Seminoles nickname not a problem at Florida State
Sunday, January 5, 2014
NEWPORT BEACH, Calif. (AP) — A student sitting atop a speckled Appaloosa and wearing a headdress and war paint will ride to the 30-yard line before the BCS title game and plant a flaming spear into the turf.
Some might cringe at the 35-year-old tradition carried out by "Osceola" and "Renegade" — the Florida State mascots that will lead the cheering when the Seminoles play the Auburn Tigers for the national championship Monday night.
But in a football season shadowed by controversy over the Washington Redskins nickname, nary a complaint has been heard out of Tallahassee, Fla., where "Seminoles" is more or less synonymous with the university, its football team and, of course, winning.
The key reason: The Seminole Tribe of Florida counts itself among the very biggest fans of Florida State, its nickname and all it represents.
"The relationship is treated with reverence," said Liz Maryanski, Florida State's vice president for university relations. "We are very respectful of them and we honor them because they, frankly, allow us to use their name."
The university, in fact, refuses to call the horse and rider its mascots, choosing instead to call them symbols of the Seminole that represents the school's sports teams.
Neither tribal President Tony Sanchez Jr., nor Chairman James Billie responded to interview requests from The Associated Press. But in an interview last month on CNN, Billie made it clear that neither the Redskins controversy nor any other outside force would alter the position tribal leaders agreed upon decades ago.
"Anybody come here into Florida trying to tell us to change the name, they better go someplace else, because we're not changing the name," Billie said.
The nickname "Seminoles" has been in place at Florida State since 1947 and the tradition of Osceola, the rider, and Renegade, the horse, dates to 1978 when a student on horseback led the football team out of the tunnel before a game against Oklahoma State. The school refuses to use them for more "traditional" mascot activities such as cheerleading or promotional appearances.
Florida State's decision to stick with the Seminole nickname counters a trend that started in 1972, when Stanford changed its nickname from Indians to Cardinal.
That sparked a number of other universities with Native American nicknames to consider similar changes. Some did, while others stuck with their names.
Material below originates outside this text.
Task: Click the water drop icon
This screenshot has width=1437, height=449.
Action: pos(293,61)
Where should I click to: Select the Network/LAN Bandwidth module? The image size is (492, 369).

Among them, the Utah Utes, who have a red-tailed hawk as their mascot, and North Dakota, where they held onto "Fighting Sioux" until 2012, when more than two-thirds of voters in a statewide election cast ballots to dump the nickname.
And, of course, Florida State, where "Seminoles," along with Osceola and Renegade, remain a central part of the football tradition. Osceola's outfit and makeup have been adjusted with input from the tribe, as the school, which once had a cartoonish mascot named "Sammy Seminole," has sought a more respectful portrayal of its symbols.
Meanwhile, Florida State fans are given wide credit for starting the "Tomahawk Chop" and the accompanying "war chant" that have become common at home games involving teams with Native American nicknames.
Patricia Wickman, an expert on Native American history and culture who advised Florida State when it changed the look of the horse and rider, said whatever adjustments were made don't make them historically correct. Native Americans in the Southeastern United States were largely hemmed in by water and didn't have much use for horses.
"Horses in swamps, they don't do so well," she said.
But even if the horse and rider were historically accurate, in her view, using it the way Florida State does is still far from politically correct.
"I think it's profoundly insulting," she said. "I think the time when non-Indians in this country could co-opt images with impunity is long over."
In 2005, the NCAA voted to ban schools that used "hostile and abusive" logos from the postseason.
Florida State was exempted from that ban in part because of its unique relationship with the Seminole Tribe of Florida.
When the tribe and university were negotiating an agreement, Wickman urged the tribe to try to get a small portion of the proceeds from souvineer sales. But the tribe wasn't in it for that sort of gain.
Instead, Florida State helps schools on the tribe's reservation, which has a population of more than 3,000, and also offers full scholarships to tribal members who attend the university.
The Seminole Tribe also sponsors the annual Bobby Bowden Award, given to a football player who demonstrates excellence on the field and in the classroom and community. Sanchez was on hand to present the award earlier this week.
"To have that kind of connection means a lot more than just use of the name," said Gary Bitner, who does public-relations work for the tribe.
Meanwhile, protests and complaints are rare at Florida State. Maryanski said an occasional letter may come into the president's office; the response usually starts with a careful explanation of the close relationship the university has cultivated with the tribe.
"We explain the richness of the tradition and how we respect their traditions," she said. "Once people understand the relationship, that goes a long way."
Though Wickman disagrees with using the Seminole as a mascot, she said her view is far from unanimous, even on the reservations across America.
"When an entity such as FSU does as well as FSU is doing, they're glad to see their own name carried forward successfully," she said. "I know it's not right, politically, as far as the Indian world is concerned. But there's no such thing as a corporate world view anywhere in the Indian world."